Give back, unaltered, the lines from the one with "Screen dimensions: 1024x904" to the end of the material, omitting pictures.
DATASET ENTRIES START
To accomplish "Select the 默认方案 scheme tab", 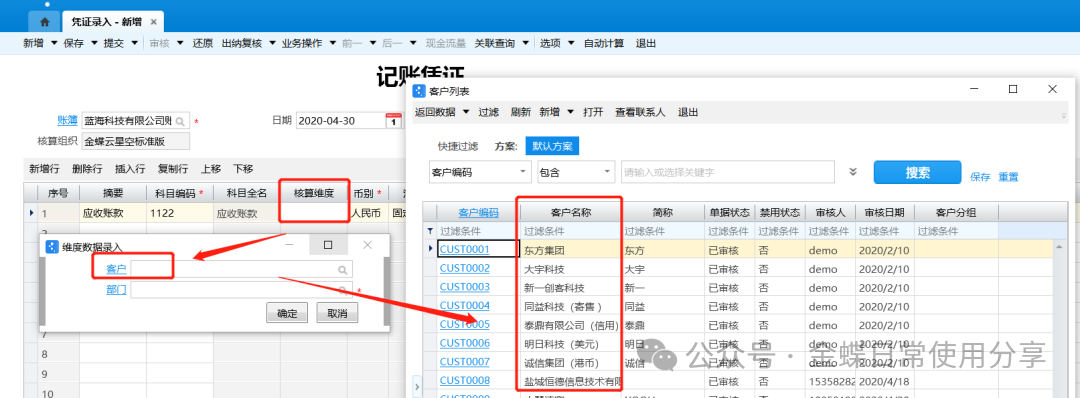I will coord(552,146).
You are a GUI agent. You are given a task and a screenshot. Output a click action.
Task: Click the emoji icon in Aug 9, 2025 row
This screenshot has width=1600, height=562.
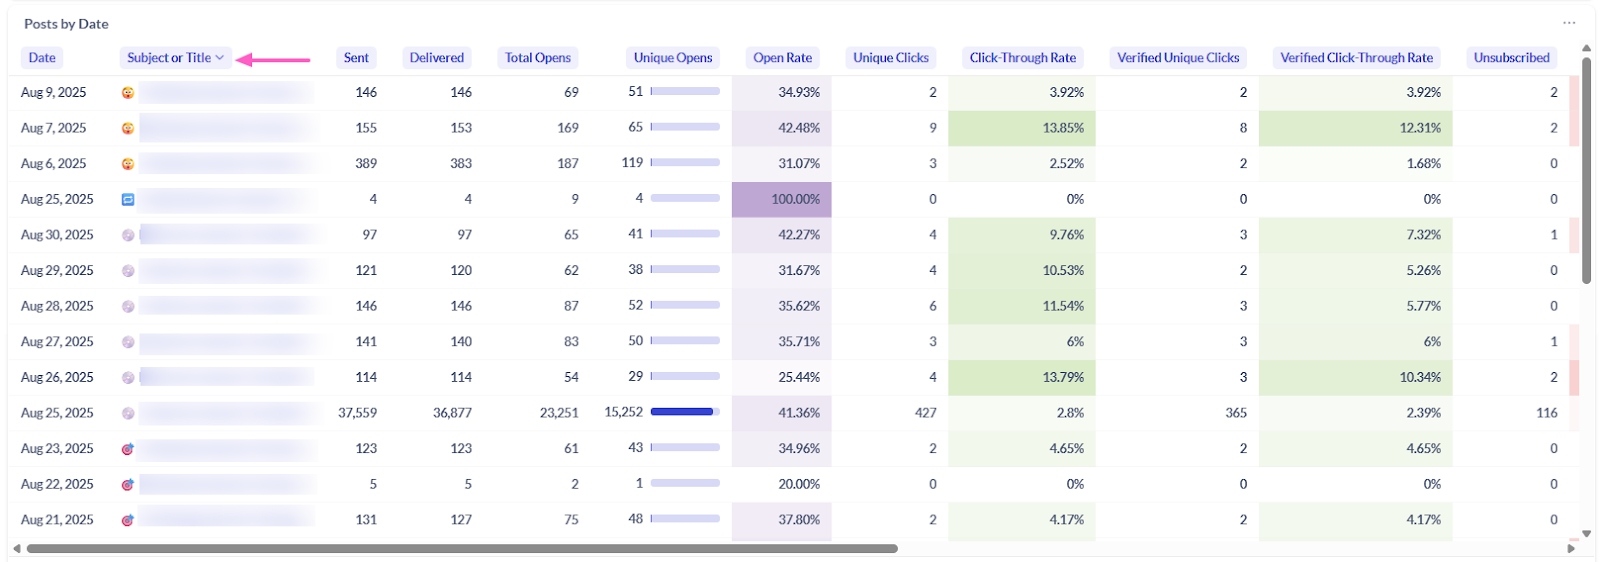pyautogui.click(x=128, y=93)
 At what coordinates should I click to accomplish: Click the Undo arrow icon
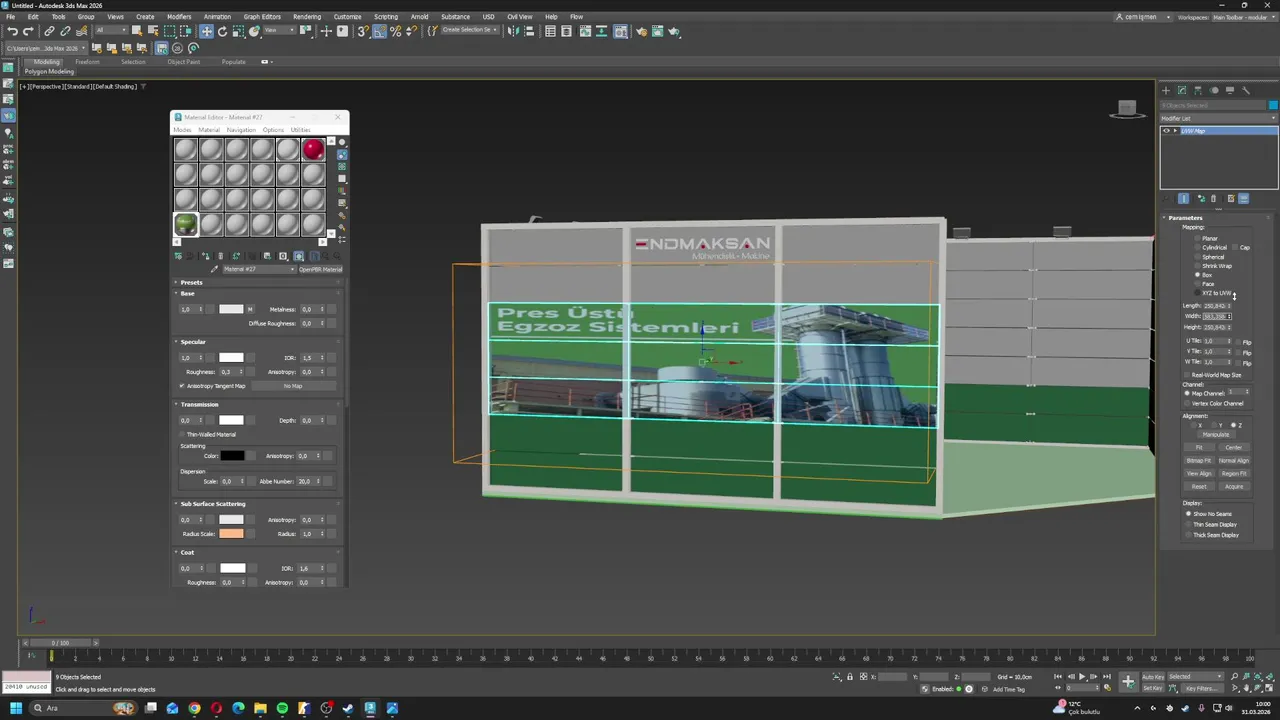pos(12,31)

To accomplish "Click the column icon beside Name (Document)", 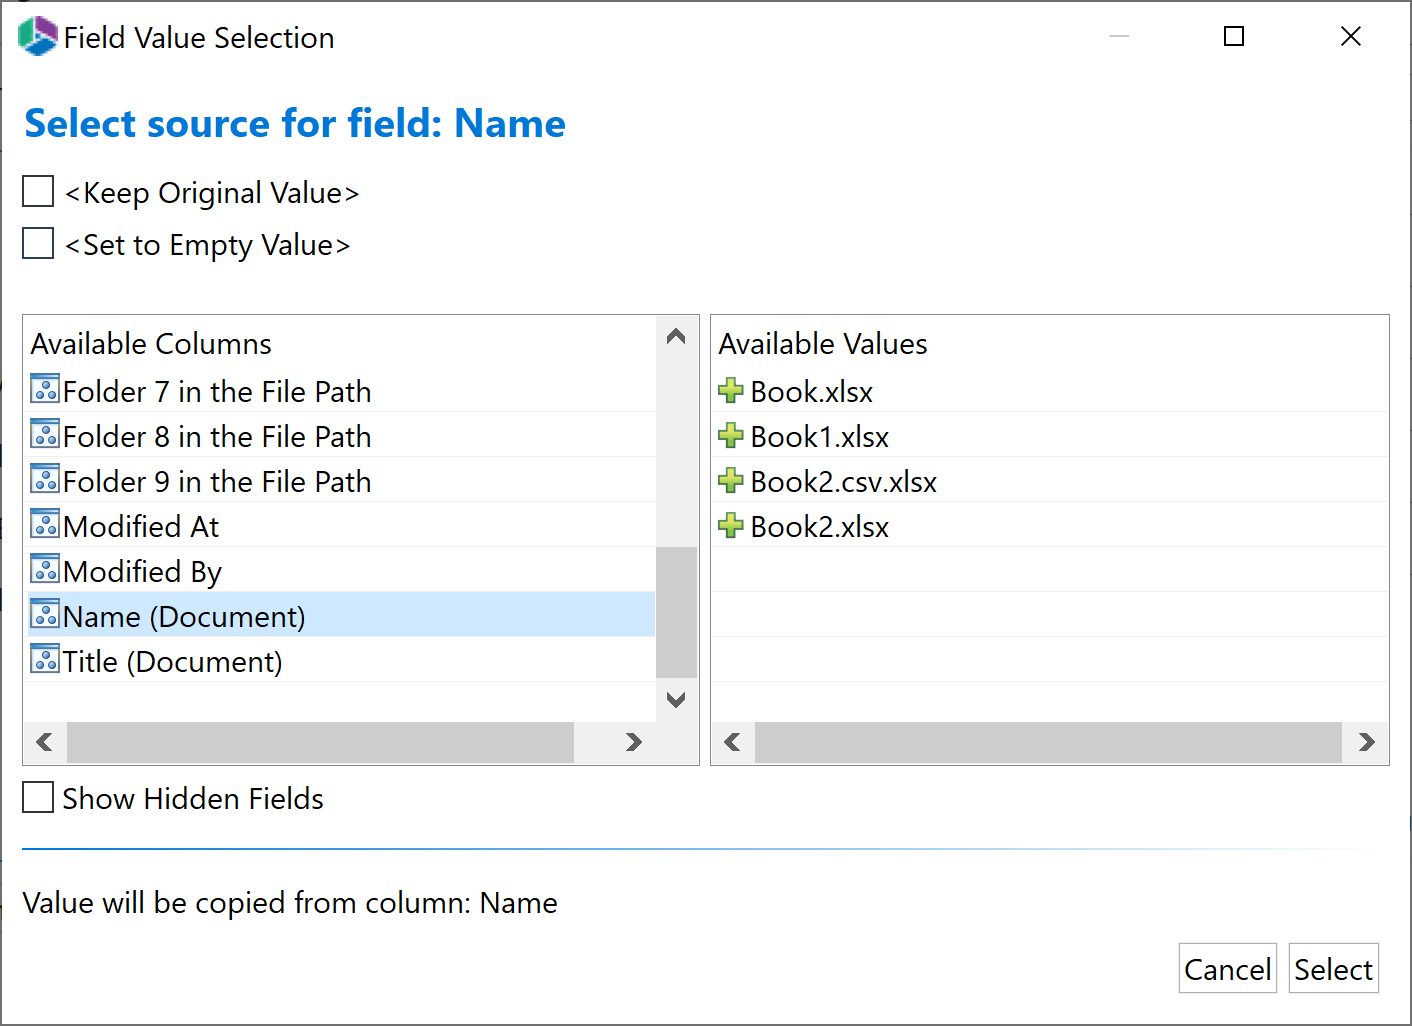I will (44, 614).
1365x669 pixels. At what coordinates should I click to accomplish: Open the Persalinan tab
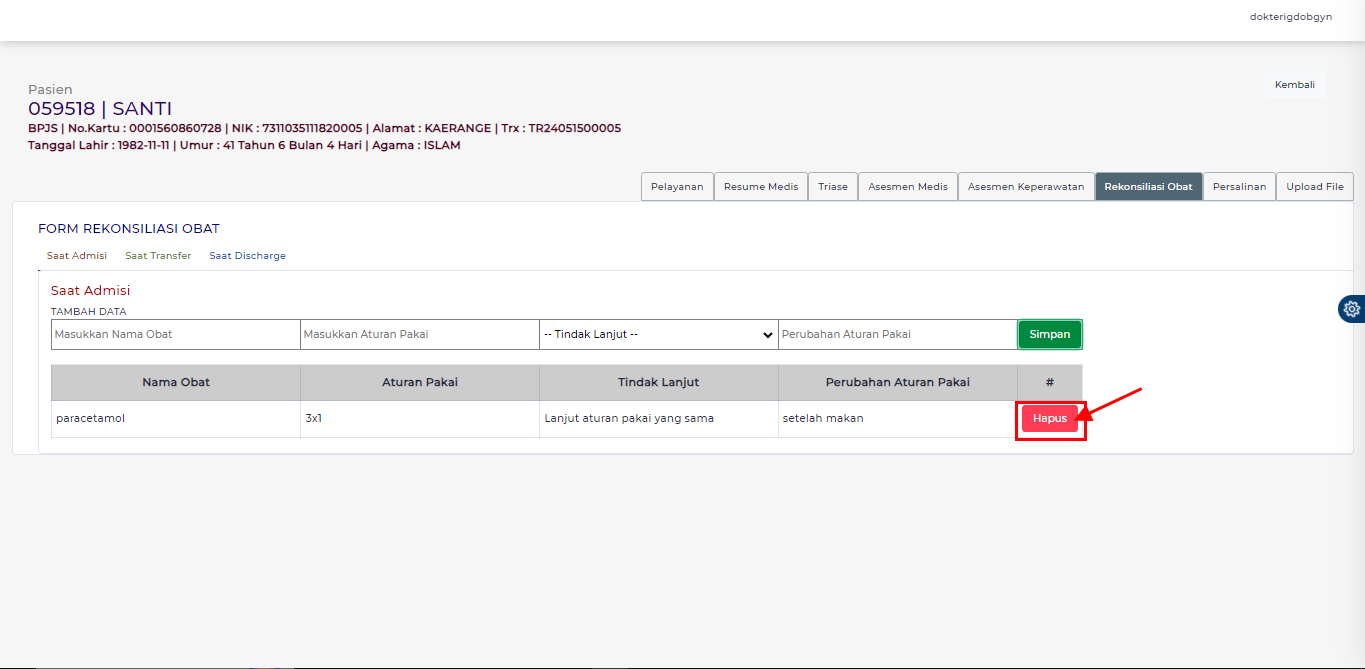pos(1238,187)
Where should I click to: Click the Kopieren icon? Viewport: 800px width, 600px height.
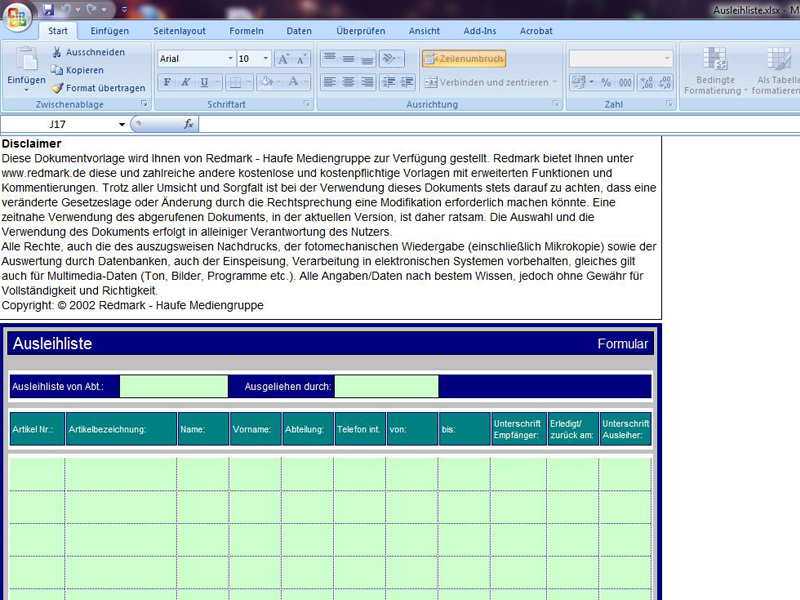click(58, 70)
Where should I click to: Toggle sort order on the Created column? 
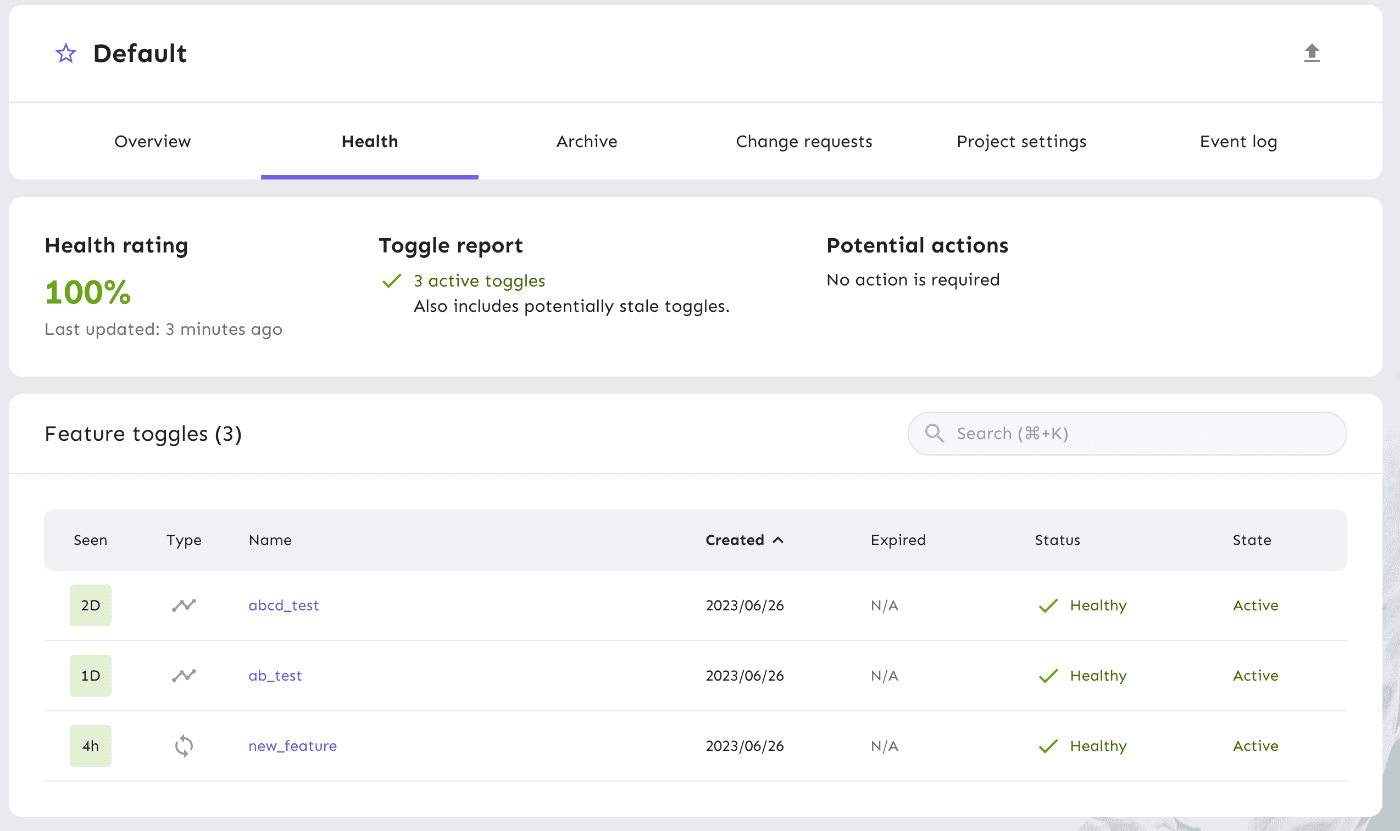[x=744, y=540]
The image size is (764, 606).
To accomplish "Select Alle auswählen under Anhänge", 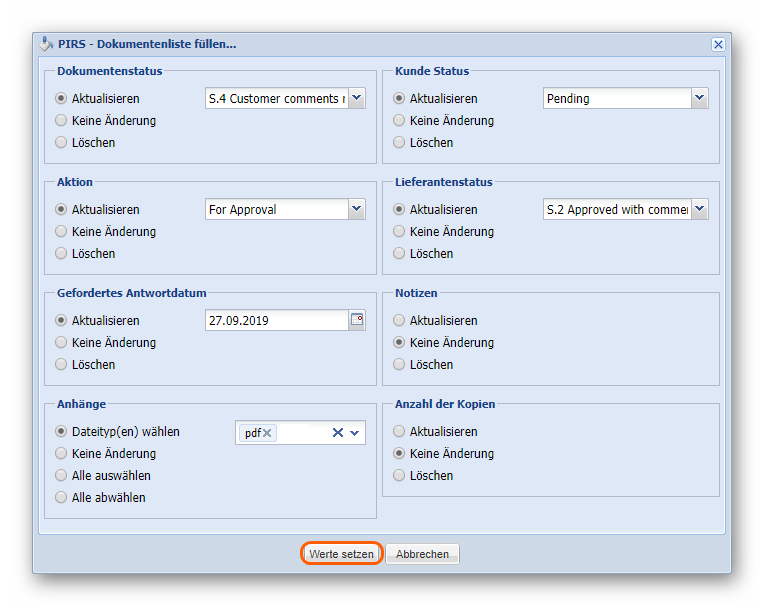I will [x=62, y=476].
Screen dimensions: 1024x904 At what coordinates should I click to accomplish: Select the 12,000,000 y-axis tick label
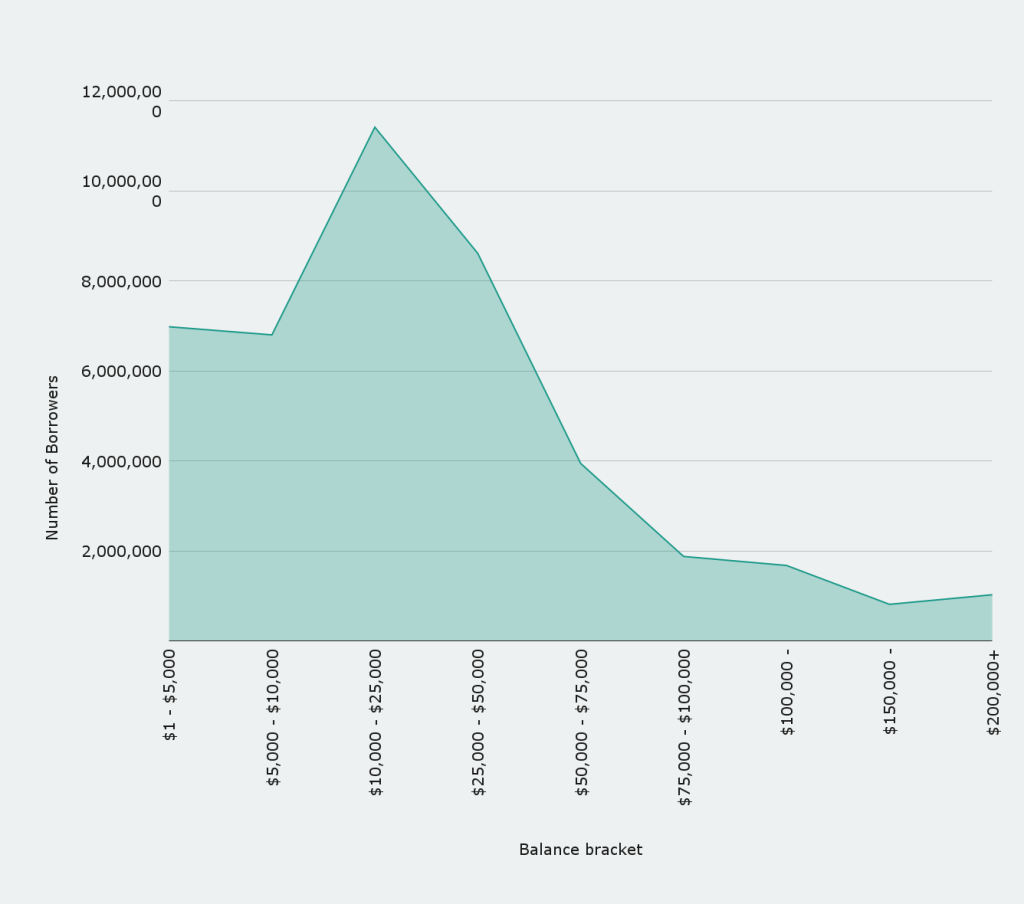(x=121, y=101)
DATASET ENTRIES END
== EXERCISE RESULT ==
Screen dimensions: 1024x904 At what coordinates should I click to accomplish: Select the 12,000,000 y-axis tick label
(x=121, y=101)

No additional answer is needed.